Was bringen drastische Reisebeschränkungen, wenn gleichzeitig Schulen und Kitas wieder öffnen? Baden-Württemberg ist da besonders forsch …

Strobl: Das stimmt nicht. Vorerst machen wir Schulen und Kitas nicht auf. Wie es weitergeht, hängt vom Infektionsgeschehen ab. Freilich muss man bei Kindern auch besonders auf die psychosozialen Faktoren achten: Kinder brauchen andere Kinder, brauchen das Miteinander. Deshalb sind wir uns in der Landesregierung einig, dass Schulen und Kitas Vorrang haben, sobald Lockerungen möglich sind.

Thomas Strobl will als Vorsitzender der Innenministerkonferenz noch striktere Maßnahmen im Kampf gegen die Pandemie durchsetzen.
Thomas Strobl will als Vorsitzender der Innenministerkonferenz noch striktere Maßnahmen im Kampf gegen die Pandemie durchsetzen. © imago images/7aktuell | imago stock

Der Lockdown ist bis 14. Februar befristet. Was soll danach geschehen?

Strobl: Die traurige Wahrheit ist, dass das heute noch niemand verlässlich sagen kann. Alles hängt von der Entwicklung der Lage ab. Für mich ist völlig klar: Die Einschränkungen gibt es nur so lange, wie es unbedingt notwendig ist. Freilich wäre es fatal, jetzt den Fehler des Lockdowns light im November zu wiederholen. Damals wurden Hoffnungen auf ein baldiges Ende der Maßnahmen gemacht, die enttäuscht werden mussten.

Es hat Cyberangriffe auf Impfstoffhersteller gegeben.
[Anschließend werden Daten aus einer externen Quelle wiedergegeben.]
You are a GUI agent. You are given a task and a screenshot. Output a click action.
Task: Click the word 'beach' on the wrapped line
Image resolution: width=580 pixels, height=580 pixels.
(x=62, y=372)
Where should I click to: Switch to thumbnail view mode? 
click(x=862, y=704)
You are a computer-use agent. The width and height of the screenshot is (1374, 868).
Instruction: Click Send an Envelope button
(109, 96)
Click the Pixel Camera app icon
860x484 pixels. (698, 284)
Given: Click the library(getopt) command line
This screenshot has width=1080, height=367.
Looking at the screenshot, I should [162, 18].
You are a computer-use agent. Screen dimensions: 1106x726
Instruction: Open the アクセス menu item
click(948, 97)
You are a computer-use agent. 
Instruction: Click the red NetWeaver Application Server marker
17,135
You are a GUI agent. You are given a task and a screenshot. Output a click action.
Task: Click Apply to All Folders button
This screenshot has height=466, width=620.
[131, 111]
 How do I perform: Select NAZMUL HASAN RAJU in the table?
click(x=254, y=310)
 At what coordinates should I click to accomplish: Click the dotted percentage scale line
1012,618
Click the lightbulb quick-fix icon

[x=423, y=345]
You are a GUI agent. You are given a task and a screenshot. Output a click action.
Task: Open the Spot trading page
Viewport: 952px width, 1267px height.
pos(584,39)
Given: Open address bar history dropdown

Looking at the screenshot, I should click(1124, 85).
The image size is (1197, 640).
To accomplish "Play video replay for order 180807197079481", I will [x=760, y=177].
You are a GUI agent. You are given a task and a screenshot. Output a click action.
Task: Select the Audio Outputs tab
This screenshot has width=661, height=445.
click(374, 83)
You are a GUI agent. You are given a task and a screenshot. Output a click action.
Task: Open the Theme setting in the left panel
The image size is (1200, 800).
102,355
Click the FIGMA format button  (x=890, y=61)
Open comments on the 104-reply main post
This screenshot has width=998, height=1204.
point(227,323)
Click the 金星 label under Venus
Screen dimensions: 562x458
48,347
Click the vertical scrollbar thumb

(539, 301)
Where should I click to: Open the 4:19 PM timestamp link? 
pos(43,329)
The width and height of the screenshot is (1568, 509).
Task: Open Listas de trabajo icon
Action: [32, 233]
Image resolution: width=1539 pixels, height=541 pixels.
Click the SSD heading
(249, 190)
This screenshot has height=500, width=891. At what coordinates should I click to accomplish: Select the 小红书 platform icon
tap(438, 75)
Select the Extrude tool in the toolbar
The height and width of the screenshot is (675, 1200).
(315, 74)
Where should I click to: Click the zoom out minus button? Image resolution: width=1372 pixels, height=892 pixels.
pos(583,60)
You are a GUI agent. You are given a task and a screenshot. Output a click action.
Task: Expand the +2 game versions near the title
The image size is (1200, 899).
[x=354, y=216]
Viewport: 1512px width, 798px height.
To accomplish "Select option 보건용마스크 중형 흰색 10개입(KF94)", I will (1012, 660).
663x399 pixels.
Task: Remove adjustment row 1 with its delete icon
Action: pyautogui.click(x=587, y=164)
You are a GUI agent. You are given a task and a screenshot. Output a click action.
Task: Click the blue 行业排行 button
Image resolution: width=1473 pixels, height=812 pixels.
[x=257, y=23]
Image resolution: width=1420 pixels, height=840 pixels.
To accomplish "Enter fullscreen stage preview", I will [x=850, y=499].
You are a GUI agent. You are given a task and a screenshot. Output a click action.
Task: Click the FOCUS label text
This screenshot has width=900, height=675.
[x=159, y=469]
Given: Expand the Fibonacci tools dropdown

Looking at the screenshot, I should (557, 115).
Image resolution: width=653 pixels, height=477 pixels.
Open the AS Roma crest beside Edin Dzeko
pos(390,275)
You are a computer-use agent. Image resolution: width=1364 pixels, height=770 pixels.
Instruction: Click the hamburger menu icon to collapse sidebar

Ist die Herstellung der Vakzine bedroht?

Strobl: Cyberattacken sind ein sehr großes Problem für die Wirtschaft – auch für die gesamte Lieferkette von Impfstoffen. Dort kann das so weit gehen, dass die Produktion von Impfstoffen lahmgelegt wird. Die Cyberangriffe kommen aus der ganzen Welt. Unsere Polizei und unsere Verfassungsschützer haben ein scharfes Auge darauf.

In Baden-Württemberg beraten wir auch Unternehmen, wie sie sich schützen und ihre Informationstechnik robust machen können. Unser Land hat in der Pandemie erfreulicherweise einen großen Sprung bei der Digitalisierung gemacht. Aber je mehr wir uns digitalisieren, desto angreifbarer werden wir. Als Vorsitzender der Innenministerkonferenz werde ich das Thema Cybersicherheit – die digitale Abwehr von Straftaten, Sabotage und Spionage – zu einem besonderen Schwerpunkt machen.

Auch die „Querdenken“-Bewegung hat die Impfkampagne ins Visier genommen …

Strobl: Die „Querdenker“ sind eine Gefahr für unsere Demokratie. Aus dem legitimen Protest gegen Corona-Maßnahmen ist eine Staats- und Demokratiefeindlichkeit in bedenklichem Ausmaß geworden. Insofern ist die Entscheidung unseres Landesamts für Verfassungsschutz richtig, die operative Ebene der „Querdenker“ mit nachrichtendienstlichen Mitteln zu beobachten. Wir müssen wissen, was diese Leute im Schilde führen.